▶ [DATA TO USE]:
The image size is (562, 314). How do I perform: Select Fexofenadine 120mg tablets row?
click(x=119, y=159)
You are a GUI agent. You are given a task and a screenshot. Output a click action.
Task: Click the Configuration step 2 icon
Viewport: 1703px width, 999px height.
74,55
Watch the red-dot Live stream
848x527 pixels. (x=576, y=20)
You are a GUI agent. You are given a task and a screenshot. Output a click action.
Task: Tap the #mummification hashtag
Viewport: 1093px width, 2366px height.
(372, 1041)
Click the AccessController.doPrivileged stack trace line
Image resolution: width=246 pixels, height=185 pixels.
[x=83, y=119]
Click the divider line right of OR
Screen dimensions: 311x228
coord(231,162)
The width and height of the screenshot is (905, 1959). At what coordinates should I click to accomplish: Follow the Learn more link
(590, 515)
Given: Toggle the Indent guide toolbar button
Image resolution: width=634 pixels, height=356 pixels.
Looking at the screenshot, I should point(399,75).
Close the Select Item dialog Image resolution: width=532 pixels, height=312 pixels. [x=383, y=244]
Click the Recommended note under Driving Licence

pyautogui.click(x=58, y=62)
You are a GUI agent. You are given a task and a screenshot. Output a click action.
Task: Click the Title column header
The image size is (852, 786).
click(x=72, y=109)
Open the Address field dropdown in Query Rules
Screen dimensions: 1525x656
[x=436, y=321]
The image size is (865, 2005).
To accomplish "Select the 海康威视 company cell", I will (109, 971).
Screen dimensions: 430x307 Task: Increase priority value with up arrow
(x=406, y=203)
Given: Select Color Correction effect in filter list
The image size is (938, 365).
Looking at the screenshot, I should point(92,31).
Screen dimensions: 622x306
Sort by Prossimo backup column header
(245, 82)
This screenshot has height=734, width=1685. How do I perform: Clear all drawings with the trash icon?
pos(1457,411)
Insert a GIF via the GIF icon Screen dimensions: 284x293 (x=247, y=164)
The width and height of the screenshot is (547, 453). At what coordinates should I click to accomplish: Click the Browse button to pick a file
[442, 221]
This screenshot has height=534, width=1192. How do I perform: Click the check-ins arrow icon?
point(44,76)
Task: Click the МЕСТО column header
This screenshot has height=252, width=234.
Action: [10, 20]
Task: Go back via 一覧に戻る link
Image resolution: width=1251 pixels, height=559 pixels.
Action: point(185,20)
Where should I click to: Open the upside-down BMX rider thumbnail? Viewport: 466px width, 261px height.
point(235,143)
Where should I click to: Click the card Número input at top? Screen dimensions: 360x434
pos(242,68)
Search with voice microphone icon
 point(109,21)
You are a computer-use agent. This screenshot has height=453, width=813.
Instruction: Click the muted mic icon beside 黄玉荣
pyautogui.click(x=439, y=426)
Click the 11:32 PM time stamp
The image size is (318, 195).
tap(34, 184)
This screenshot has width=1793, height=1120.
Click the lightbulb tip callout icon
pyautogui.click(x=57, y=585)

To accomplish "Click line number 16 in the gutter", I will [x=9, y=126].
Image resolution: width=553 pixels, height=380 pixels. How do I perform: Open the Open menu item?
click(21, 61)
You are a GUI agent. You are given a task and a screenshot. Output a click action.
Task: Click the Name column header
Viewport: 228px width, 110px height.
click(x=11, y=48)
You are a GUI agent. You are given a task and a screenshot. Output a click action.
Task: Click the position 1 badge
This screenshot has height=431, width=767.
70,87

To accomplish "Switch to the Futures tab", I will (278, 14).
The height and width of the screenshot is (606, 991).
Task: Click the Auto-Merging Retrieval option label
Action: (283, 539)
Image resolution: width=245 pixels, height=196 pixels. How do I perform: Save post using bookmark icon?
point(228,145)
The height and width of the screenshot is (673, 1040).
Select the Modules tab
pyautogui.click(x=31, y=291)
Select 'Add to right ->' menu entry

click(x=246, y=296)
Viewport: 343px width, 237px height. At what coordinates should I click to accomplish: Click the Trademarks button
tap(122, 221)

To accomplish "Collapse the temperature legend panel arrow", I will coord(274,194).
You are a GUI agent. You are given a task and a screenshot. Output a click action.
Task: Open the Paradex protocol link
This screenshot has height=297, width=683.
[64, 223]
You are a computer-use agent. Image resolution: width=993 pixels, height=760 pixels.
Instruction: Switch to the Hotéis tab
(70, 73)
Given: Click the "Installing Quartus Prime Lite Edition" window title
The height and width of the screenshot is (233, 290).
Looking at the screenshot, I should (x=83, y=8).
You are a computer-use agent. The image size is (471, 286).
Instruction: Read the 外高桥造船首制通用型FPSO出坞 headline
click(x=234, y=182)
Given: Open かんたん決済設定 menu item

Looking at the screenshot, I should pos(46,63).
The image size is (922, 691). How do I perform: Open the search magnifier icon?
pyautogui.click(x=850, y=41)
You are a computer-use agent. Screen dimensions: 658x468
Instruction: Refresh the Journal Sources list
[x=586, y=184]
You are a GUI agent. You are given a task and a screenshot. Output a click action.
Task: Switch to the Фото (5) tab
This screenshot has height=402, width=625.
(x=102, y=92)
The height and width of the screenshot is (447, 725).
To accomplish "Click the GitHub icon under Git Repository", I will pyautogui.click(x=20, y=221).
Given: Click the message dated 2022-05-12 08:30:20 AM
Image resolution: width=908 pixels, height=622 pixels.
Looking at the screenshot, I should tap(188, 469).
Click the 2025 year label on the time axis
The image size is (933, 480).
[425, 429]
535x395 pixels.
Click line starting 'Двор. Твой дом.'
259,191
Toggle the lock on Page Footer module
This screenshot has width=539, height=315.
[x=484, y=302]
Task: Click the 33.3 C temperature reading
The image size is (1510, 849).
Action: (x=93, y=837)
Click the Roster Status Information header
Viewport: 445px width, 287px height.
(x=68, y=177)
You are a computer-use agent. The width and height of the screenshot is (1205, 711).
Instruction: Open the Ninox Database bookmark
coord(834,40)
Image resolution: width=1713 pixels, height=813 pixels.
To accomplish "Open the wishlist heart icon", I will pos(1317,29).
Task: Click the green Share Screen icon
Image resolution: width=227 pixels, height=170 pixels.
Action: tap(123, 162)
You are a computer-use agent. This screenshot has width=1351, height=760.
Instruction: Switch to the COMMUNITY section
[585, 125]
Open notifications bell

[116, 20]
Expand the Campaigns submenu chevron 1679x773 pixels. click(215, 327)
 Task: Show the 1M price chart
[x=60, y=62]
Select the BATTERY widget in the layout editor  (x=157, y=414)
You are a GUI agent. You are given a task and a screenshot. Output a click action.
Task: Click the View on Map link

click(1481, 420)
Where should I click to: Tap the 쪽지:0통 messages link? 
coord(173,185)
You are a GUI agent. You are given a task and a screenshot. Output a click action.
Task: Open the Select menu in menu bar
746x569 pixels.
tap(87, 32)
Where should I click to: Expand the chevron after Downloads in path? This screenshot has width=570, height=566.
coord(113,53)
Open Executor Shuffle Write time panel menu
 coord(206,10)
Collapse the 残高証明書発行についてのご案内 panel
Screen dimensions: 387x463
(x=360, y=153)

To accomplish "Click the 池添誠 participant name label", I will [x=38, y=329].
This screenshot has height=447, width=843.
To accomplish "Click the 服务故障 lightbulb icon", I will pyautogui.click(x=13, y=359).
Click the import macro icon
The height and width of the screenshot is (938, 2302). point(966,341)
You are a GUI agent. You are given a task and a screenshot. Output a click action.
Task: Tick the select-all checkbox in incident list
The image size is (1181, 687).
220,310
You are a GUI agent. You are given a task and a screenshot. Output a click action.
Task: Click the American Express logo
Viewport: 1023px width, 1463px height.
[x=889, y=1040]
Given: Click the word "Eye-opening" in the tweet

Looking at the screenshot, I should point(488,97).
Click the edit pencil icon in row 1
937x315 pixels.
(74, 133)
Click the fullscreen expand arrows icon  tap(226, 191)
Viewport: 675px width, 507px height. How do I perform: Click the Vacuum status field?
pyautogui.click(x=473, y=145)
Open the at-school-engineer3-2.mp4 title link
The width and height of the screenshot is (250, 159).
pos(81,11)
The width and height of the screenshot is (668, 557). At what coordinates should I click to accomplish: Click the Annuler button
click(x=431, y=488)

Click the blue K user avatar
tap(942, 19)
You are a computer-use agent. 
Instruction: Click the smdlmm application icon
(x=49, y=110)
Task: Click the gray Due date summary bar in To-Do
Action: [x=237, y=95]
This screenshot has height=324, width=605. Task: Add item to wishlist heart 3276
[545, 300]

▶ [WHAT YOU SHOULD DO]: Copy out the part of the listing that opens with the line containing "This screenshot has height=534, width=1192." and closes with the line containing "point(109,21)", with both of those lines included and every line reproduced verbatim.

▶ [FULL SOLUTION]:
This screenshot has height=534, width=1192. How do I perform: Click the check-ins arrow icon?
point(44,76)
Task: Click the МЕСТО column header
This screenshot has height=252, width=234.
Action: [10, 20]
Task: Go back via 一覧に戻る link
Image resolution: width=1251 pixels, height=559 pixels.
Action: point(185,20)
Where should I click to: Open the upside-down BMX rider thumbnail? Viewport: 466px width, 261px height.
point(235,143)
Where should I click to: Click the card Número input at top? Screen dimensions: 360x434
pos(242,68)
Search with voice microphone icon
 point(109,21)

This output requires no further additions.